Entertainment
'The Notebook' Could Save Your Relationship
When most couples hit the point where they need therapy in order to have any hope at continuing their relationship, they head straight to a therapist. Though there doesn't seem to be much definitive evidence that couples therapy, sometimes better known as marriage counseling, does indeed lead to a massive number of salvaged relationships, experts say couples therapy can help in specific cases. If you've ever been to therapy, you know that it takes the enthusiasm and willingness to participate from both parties in order to make change; that's the clincher. According to a new study conducted by researchers at Rochester University, however, there might be an alternative.
Couples who sat down, grabbed some popcorn, watched romantic movies and simply discussed them after the fact were significantly less likely to divorce than those who didn't take the time. Their awareness of these romantic contexts and interactions brought them to more cognizant places in their own relationships. Which means, yeah, The Notebook could save your relationship. Praise be to Noah.
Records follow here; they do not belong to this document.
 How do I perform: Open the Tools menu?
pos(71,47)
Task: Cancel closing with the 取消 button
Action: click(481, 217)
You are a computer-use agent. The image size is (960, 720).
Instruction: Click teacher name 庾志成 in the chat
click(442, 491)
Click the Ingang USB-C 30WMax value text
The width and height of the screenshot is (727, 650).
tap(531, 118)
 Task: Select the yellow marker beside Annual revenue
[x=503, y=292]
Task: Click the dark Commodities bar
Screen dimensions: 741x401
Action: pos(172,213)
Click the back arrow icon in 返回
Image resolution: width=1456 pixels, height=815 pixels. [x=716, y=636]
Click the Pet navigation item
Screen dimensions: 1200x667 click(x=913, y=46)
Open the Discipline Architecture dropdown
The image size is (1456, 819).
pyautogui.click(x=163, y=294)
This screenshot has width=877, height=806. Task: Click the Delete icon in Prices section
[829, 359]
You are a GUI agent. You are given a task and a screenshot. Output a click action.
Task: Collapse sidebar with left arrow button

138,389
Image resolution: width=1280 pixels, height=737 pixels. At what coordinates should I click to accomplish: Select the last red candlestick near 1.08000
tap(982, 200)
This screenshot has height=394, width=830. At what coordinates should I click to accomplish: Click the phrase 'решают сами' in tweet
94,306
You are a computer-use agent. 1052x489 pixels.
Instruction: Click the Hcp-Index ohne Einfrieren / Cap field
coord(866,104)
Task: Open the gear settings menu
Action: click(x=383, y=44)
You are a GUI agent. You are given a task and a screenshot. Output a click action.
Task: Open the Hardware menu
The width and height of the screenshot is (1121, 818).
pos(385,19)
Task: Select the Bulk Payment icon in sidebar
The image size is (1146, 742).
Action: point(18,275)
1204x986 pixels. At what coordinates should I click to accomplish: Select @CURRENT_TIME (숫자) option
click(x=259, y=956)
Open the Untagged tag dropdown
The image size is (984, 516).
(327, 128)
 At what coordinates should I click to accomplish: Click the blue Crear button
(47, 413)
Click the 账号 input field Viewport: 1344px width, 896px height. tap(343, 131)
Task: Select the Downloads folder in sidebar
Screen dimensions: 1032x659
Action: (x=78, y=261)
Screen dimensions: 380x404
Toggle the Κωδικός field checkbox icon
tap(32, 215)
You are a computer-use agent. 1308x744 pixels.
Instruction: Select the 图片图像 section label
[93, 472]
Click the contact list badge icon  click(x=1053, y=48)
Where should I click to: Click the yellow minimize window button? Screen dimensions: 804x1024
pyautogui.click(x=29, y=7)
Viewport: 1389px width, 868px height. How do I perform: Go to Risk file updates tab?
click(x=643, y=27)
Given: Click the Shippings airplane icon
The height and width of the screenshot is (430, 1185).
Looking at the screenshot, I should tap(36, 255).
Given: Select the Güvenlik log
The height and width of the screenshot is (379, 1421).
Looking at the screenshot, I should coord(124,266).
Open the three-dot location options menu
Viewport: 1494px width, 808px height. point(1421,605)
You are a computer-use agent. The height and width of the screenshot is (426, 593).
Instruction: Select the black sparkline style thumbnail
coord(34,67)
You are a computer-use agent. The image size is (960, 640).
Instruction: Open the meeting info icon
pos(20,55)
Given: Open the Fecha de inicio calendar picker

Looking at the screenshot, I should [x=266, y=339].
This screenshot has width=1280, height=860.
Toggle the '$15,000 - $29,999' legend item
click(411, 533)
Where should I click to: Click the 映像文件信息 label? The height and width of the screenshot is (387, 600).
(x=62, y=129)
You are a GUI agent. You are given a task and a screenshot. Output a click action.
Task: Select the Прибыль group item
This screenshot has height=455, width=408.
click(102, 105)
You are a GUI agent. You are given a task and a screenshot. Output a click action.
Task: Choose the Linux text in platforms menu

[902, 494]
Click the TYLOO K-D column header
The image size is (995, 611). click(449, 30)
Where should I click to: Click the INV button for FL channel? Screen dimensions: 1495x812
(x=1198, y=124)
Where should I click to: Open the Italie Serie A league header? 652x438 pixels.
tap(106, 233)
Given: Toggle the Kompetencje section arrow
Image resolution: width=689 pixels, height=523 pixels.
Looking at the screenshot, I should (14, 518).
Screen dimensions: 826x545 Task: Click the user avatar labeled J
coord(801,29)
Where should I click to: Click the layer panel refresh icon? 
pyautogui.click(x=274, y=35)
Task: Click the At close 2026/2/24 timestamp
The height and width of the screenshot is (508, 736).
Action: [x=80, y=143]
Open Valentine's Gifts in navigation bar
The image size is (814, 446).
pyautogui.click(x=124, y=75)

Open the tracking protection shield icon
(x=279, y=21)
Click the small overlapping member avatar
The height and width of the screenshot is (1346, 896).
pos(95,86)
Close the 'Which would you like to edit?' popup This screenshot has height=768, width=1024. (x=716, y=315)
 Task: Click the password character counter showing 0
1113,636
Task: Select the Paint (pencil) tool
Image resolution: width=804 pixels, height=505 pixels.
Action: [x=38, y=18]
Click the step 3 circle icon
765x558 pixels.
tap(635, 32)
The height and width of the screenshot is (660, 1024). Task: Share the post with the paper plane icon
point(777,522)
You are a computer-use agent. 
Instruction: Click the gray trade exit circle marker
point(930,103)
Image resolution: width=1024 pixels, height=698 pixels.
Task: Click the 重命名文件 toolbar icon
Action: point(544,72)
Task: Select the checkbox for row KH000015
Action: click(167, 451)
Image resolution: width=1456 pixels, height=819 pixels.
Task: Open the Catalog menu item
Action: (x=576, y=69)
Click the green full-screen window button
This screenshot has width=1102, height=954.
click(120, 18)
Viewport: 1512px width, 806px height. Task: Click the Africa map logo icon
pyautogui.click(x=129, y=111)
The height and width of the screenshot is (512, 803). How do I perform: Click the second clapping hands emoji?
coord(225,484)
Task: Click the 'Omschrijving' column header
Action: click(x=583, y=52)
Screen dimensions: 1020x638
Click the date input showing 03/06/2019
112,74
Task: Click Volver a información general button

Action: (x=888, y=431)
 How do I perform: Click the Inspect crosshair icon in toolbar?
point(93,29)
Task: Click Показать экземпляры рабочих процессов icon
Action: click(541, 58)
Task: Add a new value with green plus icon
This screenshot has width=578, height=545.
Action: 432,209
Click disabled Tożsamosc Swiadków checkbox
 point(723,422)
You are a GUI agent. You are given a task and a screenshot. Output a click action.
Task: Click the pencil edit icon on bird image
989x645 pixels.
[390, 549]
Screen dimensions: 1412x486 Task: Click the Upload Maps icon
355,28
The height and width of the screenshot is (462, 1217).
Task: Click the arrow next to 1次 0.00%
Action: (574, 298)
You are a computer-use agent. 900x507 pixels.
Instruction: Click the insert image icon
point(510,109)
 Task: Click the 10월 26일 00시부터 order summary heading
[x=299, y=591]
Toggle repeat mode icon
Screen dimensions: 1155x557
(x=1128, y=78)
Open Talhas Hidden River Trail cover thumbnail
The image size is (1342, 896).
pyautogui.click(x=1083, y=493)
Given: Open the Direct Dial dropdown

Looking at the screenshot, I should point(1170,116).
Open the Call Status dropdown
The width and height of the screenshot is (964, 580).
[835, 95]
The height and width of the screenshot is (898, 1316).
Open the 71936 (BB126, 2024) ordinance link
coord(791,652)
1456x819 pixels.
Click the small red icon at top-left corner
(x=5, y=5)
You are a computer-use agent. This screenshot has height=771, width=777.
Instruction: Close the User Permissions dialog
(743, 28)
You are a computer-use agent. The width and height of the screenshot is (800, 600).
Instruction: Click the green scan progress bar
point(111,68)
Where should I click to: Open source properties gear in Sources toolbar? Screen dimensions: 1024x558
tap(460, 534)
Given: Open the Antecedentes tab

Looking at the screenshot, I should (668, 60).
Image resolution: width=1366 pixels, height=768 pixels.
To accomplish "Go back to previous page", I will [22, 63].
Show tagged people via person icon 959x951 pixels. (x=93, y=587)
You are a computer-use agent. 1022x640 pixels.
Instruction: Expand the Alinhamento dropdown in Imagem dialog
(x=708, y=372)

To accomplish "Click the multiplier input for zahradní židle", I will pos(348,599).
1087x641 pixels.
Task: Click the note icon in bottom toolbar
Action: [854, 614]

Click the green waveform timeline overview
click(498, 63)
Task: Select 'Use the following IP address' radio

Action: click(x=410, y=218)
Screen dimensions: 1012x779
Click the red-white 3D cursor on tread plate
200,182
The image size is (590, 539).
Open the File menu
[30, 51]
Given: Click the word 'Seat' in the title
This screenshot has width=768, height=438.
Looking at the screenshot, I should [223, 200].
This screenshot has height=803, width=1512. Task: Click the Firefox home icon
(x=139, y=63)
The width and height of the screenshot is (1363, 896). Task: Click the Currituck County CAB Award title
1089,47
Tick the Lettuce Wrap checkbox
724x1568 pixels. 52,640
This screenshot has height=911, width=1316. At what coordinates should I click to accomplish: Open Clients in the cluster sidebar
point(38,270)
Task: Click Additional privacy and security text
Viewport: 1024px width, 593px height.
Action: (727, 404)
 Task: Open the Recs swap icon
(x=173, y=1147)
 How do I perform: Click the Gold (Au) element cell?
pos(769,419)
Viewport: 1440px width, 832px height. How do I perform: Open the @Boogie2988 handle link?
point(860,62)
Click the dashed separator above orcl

The study, which was a healthy three years' time, was run by Ronald Rogge P.h.D. and found that this "movie therapy" worked just as well as traditional therapy, cutting divorce rates in half for those who participated when compared to a control group. That being said, only 174 couples were involved and there's no indication as to how many were experiencing the marital issues that might cause a divorce prior to entering the study. According to Rogge, though, it wasn't just plunking down and sharing the same space whilst staring at a glowing box that did the trick, but another facet of the process: developing relationship awareness.
The idea that romantic movies could actually effect your relationship is staggering, especially in a culture that this genre, sometimes referred to as a "chick flick," is so incredibly gender-specific. In female-to-male couples, it's often a truth that men just aren't interested in what they perceive as a movie that isn't targeted toward them.
Rogge admitted that he was slightly taken aback by the extreme success of the therapy. He wrote:
We thought the movie treatment would help, but not nearly as much as the other programs in which we were teaching all of these state-of-the-art skills. The results suggest that husbands and wives have a pretty good sense of what they might be doing right and wrong in their relationships. Thus, you might not need to teach them a whole lot of skills to cut the divorce rate. You might just need to get them to think about how they are currently behaving. And for five movies to give us a benefit over three years—that is awesome."
To be sure, it's a bit sad that we're even at the point in which we need to watch movies demonstrating how we should be treating one another in order to carry it out in actuality, but hey. Whatever works.